■ **Document segment**:
***

Guidelines for Adult Helpers

I really appreciate you giving your time given to help, thank you. To ensure, as a helper you gain the best experience from Forest School and are able to help the children gain the best experience, please read the guidelines below:

  • Make observations of children and take note on interactions/likes/dislikes/behaviours
  • Be positive, celebrate successes, no matter how small, get involved but also give children space to enjoy their independence.
  • Encourage children to assess their own risks.
  • Follow my lead with any planned activities in the sessions, I may ask you to oversee/support with certain tasks.
  • Try joining in with activities. Be enthusiastic and show the children you are willing to ‘get your hands dirty’! If you are seen to be doing something the children are more likely to try something too.
  • Try to resist saying ‘no’ to children – if unsure of an activity check with me.
  • Use positive language with children whenever possible. If you spot them being unsafe or not following instructions ask them to assess what they should be doing by questioning them.

***

■ **Information**:
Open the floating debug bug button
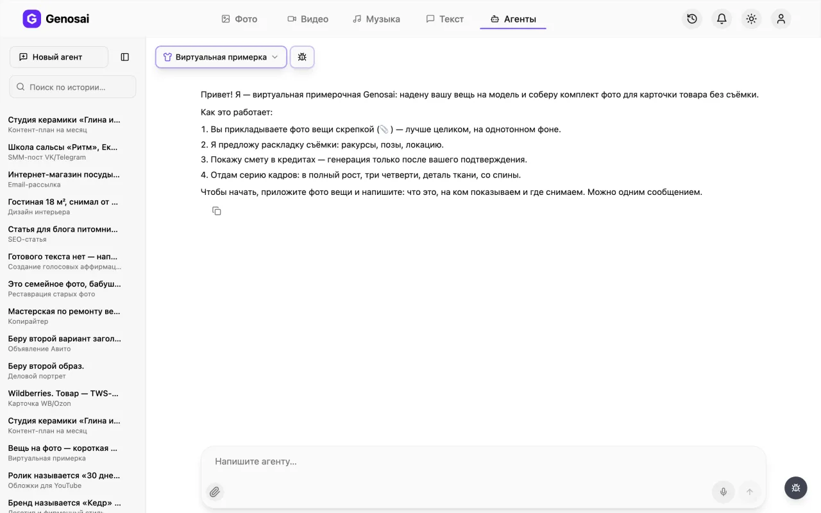point(795,488)
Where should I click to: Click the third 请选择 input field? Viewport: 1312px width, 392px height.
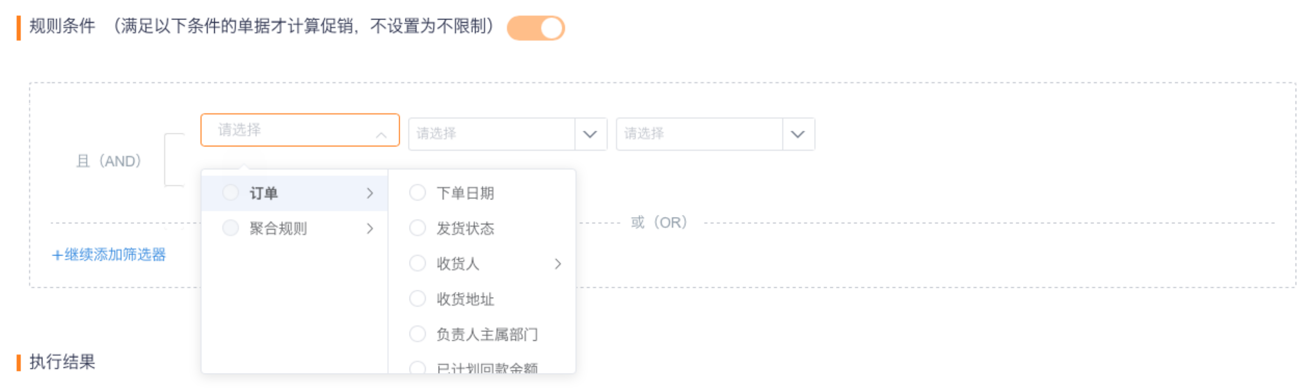click(699, 134)
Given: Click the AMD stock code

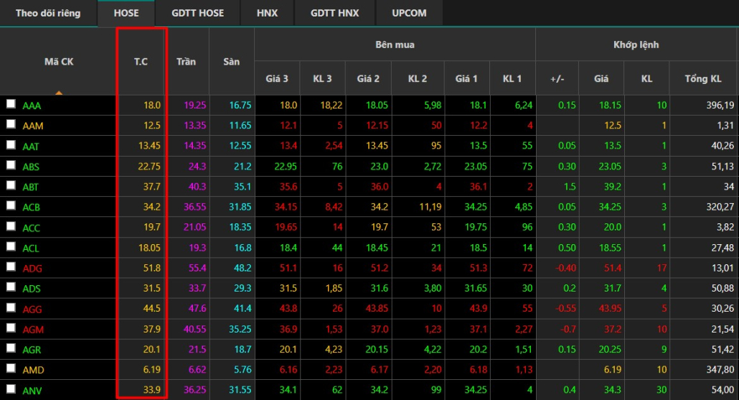Looking at the screenshot, I should [x=33, y=369].
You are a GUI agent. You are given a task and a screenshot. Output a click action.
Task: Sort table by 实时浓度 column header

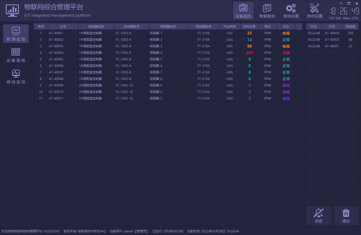coord(249,27)
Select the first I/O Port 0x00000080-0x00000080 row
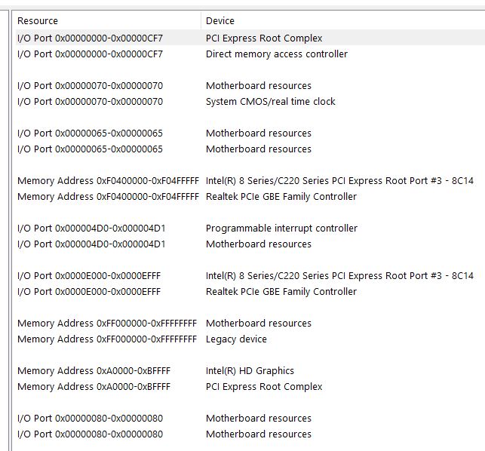The height and width of the screenshot is (451, 485). 250,419
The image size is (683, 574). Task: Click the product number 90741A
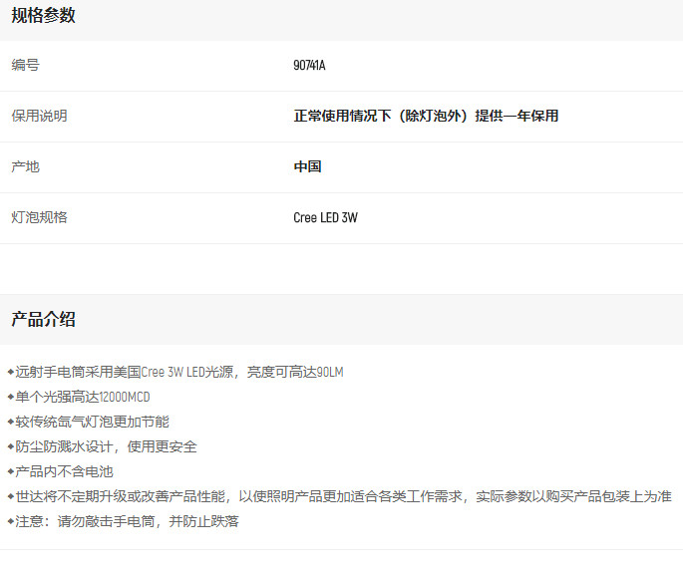309,66
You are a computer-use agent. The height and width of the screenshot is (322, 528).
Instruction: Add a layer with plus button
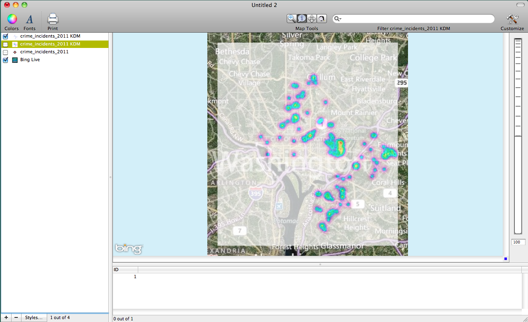6,317
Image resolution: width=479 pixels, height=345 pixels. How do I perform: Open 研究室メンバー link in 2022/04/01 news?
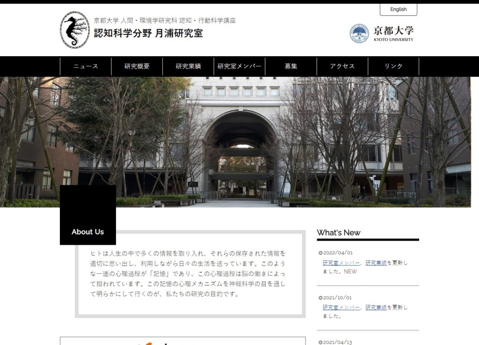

***

■ **Work request A**: Decide whether each statement agrees with the guidelines for adult helpers, answering yes or no and quoting the words of the guidelines that settle it. (i) Helpers should encourage children to assess their own risks. (ii) Helpers should say "no" to any activity they are unsure about. (iii) Helpers are expected to watch activities rather than take part in them.
■ **Work request B**: Print the stretch of the guidelines for adult helpers from "Guidelines for Adult" through "with certain tasks.".
The records were taken from a separate source.

■ **Your solution A**:
(i) Yes: "Encourage children to assess their own risks."
(ii) No: "Try to resist saying ‘no’ to children – if unsure of an activity check with me."
(iii) No: "Try joining in with activities."

■ **Your solution B**:
Guidelines for Adult Helpers

I really appreciate you giving your time given to help, thank you. To ensure, as a helper you gain the best experience from Forest School and are able to help the children gain the best experience, please read the guidelines below:

  • Make observations of children and take note on interactions/likes/dislikes/behaviours
  • Be positive, celebrate successes, no matter how small, get involved but also give children space to enjoy their independence.
  • Encourage children to assess their own risks.
  • Follow my lead with any planned activities in the sessions, I may ask you to oversee/support with certain tasks.